*** Opening RECORDS FOR THIS TASK ***

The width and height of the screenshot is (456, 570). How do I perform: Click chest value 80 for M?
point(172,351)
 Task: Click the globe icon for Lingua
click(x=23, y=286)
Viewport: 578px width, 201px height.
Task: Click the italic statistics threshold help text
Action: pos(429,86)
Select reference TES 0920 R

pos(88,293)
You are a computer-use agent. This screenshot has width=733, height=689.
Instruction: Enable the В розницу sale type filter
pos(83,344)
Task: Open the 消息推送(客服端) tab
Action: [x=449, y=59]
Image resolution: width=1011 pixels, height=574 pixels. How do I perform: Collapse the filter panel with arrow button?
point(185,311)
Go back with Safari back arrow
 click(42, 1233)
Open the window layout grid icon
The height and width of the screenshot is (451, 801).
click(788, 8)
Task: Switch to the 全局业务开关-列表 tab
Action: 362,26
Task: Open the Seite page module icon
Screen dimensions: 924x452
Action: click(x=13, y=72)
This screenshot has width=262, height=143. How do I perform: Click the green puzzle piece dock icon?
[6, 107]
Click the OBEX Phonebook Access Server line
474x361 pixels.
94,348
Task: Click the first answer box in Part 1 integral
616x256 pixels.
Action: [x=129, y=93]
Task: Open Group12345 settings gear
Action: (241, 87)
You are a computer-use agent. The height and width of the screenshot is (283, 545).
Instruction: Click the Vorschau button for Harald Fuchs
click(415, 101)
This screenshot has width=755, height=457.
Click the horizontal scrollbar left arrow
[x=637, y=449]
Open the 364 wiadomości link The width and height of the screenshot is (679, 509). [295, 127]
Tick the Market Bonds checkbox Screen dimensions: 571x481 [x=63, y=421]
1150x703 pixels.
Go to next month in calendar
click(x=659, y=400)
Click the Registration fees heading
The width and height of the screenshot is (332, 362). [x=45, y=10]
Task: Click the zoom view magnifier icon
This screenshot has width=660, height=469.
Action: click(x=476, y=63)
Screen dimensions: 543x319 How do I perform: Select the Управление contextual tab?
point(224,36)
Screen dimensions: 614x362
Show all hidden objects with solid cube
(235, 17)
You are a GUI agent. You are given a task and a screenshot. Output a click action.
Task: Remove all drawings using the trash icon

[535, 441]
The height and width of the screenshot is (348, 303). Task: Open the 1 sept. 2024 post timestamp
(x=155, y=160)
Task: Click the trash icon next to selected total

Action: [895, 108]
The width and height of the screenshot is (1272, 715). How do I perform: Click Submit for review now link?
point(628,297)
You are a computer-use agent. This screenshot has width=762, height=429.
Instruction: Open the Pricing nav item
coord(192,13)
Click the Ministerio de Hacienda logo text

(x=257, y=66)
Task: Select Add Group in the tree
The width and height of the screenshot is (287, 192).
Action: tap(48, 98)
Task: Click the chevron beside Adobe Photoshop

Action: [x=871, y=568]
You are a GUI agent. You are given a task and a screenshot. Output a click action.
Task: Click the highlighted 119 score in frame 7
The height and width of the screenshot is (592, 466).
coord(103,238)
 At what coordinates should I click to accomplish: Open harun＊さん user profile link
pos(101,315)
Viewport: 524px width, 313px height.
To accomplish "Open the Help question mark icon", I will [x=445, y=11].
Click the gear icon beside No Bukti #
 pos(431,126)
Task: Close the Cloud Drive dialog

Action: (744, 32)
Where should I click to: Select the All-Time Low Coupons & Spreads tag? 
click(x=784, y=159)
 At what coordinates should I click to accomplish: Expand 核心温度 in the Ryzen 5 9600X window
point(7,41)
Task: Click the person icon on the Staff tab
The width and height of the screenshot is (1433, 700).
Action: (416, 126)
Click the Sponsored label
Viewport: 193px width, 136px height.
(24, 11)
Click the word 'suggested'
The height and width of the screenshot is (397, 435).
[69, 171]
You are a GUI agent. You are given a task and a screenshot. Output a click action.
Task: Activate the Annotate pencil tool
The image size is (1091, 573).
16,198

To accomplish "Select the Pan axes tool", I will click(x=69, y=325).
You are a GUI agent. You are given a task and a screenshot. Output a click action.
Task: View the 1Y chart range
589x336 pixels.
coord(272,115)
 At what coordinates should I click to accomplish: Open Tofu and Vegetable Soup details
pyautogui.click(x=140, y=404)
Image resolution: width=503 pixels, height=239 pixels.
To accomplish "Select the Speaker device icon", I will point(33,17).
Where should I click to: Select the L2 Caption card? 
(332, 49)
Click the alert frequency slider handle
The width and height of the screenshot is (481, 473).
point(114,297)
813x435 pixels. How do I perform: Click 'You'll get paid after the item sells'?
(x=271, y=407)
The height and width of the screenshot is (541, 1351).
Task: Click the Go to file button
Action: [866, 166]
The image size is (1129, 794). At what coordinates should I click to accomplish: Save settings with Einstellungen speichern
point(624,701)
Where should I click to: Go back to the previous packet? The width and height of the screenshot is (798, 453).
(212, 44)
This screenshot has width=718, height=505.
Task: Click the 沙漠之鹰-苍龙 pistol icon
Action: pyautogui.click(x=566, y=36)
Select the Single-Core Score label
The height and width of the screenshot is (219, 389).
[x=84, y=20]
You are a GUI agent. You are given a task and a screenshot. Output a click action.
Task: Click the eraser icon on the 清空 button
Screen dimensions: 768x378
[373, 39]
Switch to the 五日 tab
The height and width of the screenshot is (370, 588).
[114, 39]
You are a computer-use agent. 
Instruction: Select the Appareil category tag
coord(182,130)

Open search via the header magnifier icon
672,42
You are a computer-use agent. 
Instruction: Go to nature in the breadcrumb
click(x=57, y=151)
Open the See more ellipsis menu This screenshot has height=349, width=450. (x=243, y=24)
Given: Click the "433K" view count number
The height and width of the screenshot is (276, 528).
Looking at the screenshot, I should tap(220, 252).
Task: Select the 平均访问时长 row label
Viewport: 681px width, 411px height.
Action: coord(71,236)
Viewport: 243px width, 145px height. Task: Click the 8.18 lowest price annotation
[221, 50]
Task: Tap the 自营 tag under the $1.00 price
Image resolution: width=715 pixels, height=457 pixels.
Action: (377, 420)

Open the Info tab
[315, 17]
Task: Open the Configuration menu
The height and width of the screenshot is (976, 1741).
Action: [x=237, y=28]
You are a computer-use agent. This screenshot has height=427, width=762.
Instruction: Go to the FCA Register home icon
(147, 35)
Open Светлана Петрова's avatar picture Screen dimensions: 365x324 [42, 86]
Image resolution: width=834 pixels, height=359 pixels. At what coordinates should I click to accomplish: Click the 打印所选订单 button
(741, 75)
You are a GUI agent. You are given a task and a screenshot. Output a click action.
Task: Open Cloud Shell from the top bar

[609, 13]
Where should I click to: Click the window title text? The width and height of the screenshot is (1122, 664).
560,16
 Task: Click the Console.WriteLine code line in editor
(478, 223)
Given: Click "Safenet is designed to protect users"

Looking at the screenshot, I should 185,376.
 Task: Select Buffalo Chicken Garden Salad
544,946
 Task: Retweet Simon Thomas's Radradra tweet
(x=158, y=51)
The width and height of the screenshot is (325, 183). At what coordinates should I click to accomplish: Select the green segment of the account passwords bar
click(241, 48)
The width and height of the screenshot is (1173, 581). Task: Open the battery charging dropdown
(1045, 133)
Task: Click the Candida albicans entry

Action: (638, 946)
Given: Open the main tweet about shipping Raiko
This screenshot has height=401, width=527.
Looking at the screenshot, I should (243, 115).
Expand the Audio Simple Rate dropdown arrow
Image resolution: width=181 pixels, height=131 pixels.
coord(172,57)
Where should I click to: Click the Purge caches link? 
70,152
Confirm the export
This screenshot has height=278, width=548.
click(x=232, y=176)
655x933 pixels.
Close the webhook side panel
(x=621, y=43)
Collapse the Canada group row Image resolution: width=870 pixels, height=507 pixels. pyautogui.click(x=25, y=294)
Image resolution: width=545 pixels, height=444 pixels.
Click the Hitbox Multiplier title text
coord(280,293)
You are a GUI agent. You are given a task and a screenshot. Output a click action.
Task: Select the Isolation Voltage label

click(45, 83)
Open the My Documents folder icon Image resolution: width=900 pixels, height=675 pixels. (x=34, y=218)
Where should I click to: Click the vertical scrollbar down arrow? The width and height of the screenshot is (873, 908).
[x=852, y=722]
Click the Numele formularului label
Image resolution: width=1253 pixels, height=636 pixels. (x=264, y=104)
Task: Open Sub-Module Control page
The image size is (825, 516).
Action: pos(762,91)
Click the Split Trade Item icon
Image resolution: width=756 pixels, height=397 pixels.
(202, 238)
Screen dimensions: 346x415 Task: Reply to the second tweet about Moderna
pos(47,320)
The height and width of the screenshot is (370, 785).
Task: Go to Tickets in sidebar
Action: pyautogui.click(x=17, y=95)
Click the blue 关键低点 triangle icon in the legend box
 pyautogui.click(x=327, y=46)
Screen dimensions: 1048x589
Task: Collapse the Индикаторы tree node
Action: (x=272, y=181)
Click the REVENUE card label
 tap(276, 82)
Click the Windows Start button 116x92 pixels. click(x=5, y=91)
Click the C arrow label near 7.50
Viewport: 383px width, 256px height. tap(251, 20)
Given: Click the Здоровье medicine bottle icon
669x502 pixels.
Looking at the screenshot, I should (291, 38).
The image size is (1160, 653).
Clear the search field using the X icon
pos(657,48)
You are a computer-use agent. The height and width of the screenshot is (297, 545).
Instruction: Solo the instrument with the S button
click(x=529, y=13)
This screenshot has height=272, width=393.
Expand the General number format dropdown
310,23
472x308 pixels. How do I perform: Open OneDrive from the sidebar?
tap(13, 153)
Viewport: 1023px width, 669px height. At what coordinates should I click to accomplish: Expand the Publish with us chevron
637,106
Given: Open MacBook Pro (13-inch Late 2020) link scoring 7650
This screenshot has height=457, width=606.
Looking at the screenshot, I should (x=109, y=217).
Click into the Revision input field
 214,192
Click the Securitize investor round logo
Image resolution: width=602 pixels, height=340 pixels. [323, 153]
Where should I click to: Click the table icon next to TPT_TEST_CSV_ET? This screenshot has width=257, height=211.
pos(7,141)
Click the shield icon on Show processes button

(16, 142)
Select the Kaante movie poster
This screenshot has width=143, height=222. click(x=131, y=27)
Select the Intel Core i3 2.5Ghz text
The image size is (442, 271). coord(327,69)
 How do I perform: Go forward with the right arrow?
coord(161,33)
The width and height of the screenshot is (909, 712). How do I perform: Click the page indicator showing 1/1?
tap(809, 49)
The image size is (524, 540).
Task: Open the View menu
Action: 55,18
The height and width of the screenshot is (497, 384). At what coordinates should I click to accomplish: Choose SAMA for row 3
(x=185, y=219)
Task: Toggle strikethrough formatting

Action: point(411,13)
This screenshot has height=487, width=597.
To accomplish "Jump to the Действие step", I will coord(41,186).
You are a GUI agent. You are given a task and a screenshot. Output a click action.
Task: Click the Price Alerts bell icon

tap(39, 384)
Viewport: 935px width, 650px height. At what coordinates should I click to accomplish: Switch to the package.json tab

*** Closing RECORDS FOR THIS TASK ***

Please, from the material above, copy only the lines from the line with "Image resolution: width=503" up to and including the line with "Task: Open the Configuration menu", exactly as written.

▶ RESULT OF THIS TASK
Image resolution: width=503 pixels, height=239 pixels.
To accomplish "Select the Speaker device icon", I will point(33,17).
Where should I click to: Select the L2 Caption card? 
(332, 49)
Click the alert frequency slider handle
The width and height of the screenshot is (481, 473).
point(114,297)
813x435 pixels. How do I perform: Click 'You'll get paid after the item sells'?
(x=271, y=407)
The height and width of the screenshot is (541, 1351).
Task: Click the Go to file button
Action: [866, 166]
The image size is (1129, 794). At what coordinates should I click to accomplish: Save settings with Einstellungen speichern
point(624,701)
Where should I click to: Go back to the previous packet? The width and height of the screenshot is (798, 453).
(212, 44)
This screenshot has width=718, height=505.
Task: Click the 沙漠之鹰-苍龙 pistol icon
Action: pyautogui.click(x=566, y=36)
Select the Single-Core Score label
The height and width of the screenshot is (219, 389).
[x=84, y=20]
You are a GUI agent. You are given a task and a screenshot. Output a click action.
Task: Click the eraser icon on the 清空 button
Screen dimensions: 768x378
[373, 39]
Switch to the 五日 tab
The height and width of the screenshot is (370, 588).
[114, 39]
You are a computer-use agent. 
Instruction: Select the Appareil category tag
coord(182,130)

Open search via the header magnifier icon
672,42
You are a computer-use agent. 
Instruction: Go to nature in the breadcrumb
click(x=57, y=151)
Open the See more ellipsis menu This screenshot has height=349, width=450. (x=243, y=24)
Given: Click the "433K" view count number
The height and width of the screenshot is (276, 528).
Looking at the screenshot, I should tap(220, 252).
Task: Select the 平均访问时长 row label
Viewport: 681px width, 411px height.
Action: coord(71,236)
Viewport: 243px width, 145px height. Task: Click the 8.18 lowest price annotation
[221, 50]
Task: Tap the 自营 tag under the $1.00 price
Image resolution: width=715 pixels, height=457 pixels.
Action: (377, 420)

Open the Info tab
[315, 17]
Task: Open the Configuration menu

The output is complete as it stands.